Acordam na 2ª secção do Tribunal da Relação de Évora:

I. Relatório
1. (…), Lda. e (…) Unlimited, Lda., por apenso ao processo especial de insolvência em que é insolvente (…), Comércio de Combustíveis, Lda., instauraram contra a Massa Insolvente de (…), Lda. e Auto (…), S.A., ação declarativa com processo comum, a que foi atribuído o valor de € 676.784,50.
A ação improcedeu em 1ª instância e as Autoras, sem êxito, apelaram da sentença; foram condenadas nas custas em 1ª e 2ª instância.
Alcançada a fase da conta e notificadas ambas as Autoras para pagamento das quantias de € 6.018,00 e a autora (…), Lda. para pagamento da quantia de € 2.601,00, veio esta última, no prazo da reclamação da conta, requerer a dispensa do remanescente da taxa de justiça, com fundamento na manifesta desproporcionalidade entre o serviço prestado pelo sistema de justiça e o valor do remanescente da taxa de justiça.
Argumentou, em resumo, que as questões colocadas em 1ª instância e no recurso não tinham especial complexidade, a petição tinha 66 artigos e as alegações de recurso 24 artigos, o julgamento foi concluído em três sessões e foram ouvidas apenas três testemunhas.

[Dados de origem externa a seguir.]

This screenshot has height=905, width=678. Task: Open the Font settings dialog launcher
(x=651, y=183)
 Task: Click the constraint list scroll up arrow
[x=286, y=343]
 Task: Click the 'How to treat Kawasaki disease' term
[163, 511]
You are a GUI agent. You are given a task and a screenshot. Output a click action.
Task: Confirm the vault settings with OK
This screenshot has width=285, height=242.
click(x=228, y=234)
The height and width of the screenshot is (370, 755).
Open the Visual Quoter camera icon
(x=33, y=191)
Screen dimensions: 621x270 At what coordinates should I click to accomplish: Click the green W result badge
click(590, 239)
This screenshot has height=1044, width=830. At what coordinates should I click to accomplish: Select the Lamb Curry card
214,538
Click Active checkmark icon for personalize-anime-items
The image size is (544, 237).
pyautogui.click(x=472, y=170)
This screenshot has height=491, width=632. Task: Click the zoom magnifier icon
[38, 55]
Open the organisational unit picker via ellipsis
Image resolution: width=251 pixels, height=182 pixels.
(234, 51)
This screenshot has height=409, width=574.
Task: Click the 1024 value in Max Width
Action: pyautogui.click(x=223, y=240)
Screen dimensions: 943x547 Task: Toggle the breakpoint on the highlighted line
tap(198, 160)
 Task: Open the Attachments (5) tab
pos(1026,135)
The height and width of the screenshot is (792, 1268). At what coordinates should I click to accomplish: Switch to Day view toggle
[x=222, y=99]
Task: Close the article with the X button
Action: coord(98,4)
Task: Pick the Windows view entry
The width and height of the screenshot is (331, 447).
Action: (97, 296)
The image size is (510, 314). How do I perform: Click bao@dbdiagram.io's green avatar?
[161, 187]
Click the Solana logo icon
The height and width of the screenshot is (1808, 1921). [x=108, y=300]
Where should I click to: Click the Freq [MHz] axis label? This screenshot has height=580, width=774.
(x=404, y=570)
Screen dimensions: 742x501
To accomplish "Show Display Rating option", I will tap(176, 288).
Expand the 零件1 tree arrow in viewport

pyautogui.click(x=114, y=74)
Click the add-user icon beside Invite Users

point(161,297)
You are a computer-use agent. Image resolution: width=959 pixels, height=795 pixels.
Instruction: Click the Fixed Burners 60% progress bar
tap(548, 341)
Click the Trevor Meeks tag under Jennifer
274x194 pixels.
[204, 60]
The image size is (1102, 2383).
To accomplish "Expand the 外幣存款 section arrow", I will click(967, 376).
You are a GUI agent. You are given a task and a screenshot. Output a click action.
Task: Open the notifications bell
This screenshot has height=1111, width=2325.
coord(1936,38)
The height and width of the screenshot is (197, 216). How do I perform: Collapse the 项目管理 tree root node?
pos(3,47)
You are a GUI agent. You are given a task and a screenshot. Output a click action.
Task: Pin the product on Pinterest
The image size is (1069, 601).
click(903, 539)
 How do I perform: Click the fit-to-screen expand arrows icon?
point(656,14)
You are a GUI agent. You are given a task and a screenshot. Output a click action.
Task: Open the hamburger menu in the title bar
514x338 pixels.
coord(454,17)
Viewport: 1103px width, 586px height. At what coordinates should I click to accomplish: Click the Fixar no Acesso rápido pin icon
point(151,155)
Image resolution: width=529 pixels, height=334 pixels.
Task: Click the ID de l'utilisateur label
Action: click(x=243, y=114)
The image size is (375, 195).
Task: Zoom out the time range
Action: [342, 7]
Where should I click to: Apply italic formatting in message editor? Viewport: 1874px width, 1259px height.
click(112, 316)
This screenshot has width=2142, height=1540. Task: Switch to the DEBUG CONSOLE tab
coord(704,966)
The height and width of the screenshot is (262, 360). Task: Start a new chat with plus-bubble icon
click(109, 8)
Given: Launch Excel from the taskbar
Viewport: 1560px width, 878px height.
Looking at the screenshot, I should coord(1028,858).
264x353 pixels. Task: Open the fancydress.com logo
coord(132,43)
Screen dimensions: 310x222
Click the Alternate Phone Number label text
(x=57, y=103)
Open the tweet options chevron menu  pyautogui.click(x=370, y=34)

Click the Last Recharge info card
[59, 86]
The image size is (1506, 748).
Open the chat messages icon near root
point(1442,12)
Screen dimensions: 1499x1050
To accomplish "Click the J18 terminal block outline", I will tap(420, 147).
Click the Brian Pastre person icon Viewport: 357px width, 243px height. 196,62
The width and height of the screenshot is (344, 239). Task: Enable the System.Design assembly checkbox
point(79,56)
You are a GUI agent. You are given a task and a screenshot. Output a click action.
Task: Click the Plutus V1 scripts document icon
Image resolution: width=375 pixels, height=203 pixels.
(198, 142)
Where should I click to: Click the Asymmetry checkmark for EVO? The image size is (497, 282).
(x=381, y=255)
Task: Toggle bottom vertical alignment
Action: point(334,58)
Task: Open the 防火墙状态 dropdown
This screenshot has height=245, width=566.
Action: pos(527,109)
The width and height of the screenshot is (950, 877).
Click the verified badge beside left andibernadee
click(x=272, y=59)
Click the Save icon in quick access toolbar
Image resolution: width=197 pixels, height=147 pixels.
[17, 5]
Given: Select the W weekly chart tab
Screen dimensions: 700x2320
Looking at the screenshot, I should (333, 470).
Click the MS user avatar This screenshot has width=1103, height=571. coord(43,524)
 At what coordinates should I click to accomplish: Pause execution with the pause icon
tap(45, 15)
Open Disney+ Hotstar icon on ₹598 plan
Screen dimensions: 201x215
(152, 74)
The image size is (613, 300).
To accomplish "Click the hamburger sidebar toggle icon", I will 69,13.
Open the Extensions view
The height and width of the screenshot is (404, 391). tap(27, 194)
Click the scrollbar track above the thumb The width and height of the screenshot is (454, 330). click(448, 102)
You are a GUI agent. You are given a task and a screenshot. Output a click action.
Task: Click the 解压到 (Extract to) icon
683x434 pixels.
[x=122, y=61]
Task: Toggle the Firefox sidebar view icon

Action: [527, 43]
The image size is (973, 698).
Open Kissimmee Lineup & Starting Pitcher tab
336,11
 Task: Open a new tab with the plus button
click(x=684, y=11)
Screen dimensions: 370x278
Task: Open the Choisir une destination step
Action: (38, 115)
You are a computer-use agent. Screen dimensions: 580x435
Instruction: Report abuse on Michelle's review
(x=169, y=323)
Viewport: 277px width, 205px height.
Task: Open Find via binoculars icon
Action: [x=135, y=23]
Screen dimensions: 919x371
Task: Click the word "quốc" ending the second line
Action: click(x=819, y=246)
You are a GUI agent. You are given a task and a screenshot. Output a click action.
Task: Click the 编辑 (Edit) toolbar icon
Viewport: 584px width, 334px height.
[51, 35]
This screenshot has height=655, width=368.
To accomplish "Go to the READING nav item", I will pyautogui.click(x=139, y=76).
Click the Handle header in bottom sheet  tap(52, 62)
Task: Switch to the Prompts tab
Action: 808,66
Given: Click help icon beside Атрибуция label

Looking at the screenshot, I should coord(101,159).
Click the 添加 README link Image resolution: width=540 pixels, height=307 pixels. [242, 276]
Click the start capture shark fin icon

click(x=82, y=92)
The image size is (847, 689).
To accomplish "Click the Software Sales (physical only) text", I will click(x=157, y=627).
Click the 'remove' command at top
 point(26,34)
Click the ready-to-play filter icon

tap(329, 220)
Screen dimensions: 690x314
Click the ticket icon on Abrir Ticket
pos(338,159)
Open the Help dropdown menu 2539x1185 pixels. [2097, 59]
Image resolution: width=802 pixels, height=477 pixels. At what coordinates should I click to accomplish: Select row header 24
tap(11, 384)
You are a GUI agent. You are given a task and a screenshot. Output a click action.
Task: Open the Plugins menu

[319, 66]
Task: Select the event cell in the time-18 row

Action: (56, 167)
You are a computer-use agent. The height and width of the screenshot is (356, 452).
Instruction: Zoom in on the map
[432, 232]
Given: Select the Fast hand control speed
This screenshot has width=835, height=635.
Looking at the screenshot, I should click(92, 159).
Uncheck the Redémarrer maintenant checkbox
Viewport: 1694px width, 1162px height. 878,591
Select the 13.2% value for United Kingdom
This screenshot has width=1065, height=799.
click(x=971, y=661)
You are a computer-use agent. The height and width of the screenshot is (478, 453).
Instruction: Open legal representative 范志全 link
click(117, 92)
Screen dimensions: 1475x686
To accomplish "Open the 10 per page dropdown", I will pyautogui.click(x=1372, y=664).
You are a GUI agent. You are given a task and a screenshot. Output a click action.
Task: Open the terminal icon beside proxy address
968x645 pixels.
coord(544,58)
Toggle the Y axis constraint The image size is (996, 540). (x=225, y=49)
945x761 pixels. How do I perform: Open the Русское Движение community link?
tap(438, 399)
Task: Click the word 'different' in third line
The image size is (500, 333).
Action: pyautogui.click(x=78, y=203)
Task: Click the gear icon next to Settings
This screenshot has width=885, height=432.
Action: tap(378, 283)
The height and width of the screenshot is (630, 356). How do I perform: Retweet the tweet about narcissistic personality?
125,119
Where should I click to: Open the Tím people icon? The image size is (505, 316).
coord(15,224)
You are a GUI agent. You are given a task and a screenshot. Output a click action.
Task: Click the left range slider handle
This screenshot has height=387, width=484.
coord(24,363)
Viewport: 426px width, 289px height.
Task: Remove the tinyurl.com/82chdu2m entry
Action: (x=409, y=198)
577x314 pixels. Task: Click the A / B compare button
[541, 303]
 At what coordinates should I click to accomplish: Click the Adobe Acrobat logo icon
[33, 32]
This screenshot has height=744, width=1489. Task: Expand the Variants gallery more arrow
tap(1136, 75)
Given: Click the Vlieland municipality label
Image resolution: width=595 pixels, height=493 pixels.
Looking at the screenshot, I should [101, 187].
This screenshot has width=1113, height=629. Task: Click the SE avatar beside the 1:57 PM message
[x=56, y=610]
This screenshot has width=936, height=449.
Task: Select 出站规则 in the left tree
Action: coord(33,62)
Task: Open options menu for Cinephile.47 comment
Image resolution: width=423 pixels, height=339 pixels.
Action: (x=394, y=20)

2. Sobre o requerimento recaiu o seguinte despacho:
“Reclamação da conta de custas
Notificada da conta de custas, a Autora (…), Lda. veio apresentar reclamação, invocando que no caso deveria ser aplicada a dispensa do remanescente da taxa de justiça, nos termos do n.º 7 do artigo 6.º do Regulamento das Custas Processuais.
Foi proferida sentença nos autos que julgou improcedentes os pedidos e fixou a responsabilidade pelas custas a cargo das Autoras.
A sentença foi notificada às Autoras a 08.04.2022.
A sentença foi confirmada em sede de recurso, por acórdão que foi notificado às Autoras a 27.10.2022.
A sentença transitou em julgado a 15.11.2022.
Foi então elaborada a conta de custas, que foi notificada às Autoras a 09.02.2023.
Por requerimento de 22.02.2023, a Autora (…). Lda. reclamou da conta de custas, invocando dever haver dispensa do pagamento do remanescente da taxa de justiça.
Pelo acórdão n.º 1/2022, de 10.11.2021 (publicado no Diário da República n.º 1/2022, Série I, de 2022-01-03, páginas 31-71), o Supremo Tribunal de Justiça fixou jurisprudência no seguinte sentido: “A preclusão do direito de requerer a dispensa do pagamento do remanescente da taxa de justiça, a que se reporta o n.º 7 do artigo 6.º do Regulamento das Custas Processuais, tem lugar com o trânsito em julgado da decisão final do processo”.
Resulta deste acórdão uniformizador de jurisprudência que o direito de requerer a dispensa de pagamento do remanescente da taxa de justiça, a que alude o artigo 6.º, n.º 7, do Regulamento das Custas Processuais, preclude com o trânsito em julgado da decisão final do processo.
Ora, a decisão final do processo transitou em julgado a 15.11.2022. E a autora (…) apenas veio invocar a dispensa de pagamento do remanescente da taxa de justiça a 22.02.2023, estando já largamente ultrapassado o prazo limite para exercer o direito.
Assim sendo, improcede a reclamação de custas apresentada.”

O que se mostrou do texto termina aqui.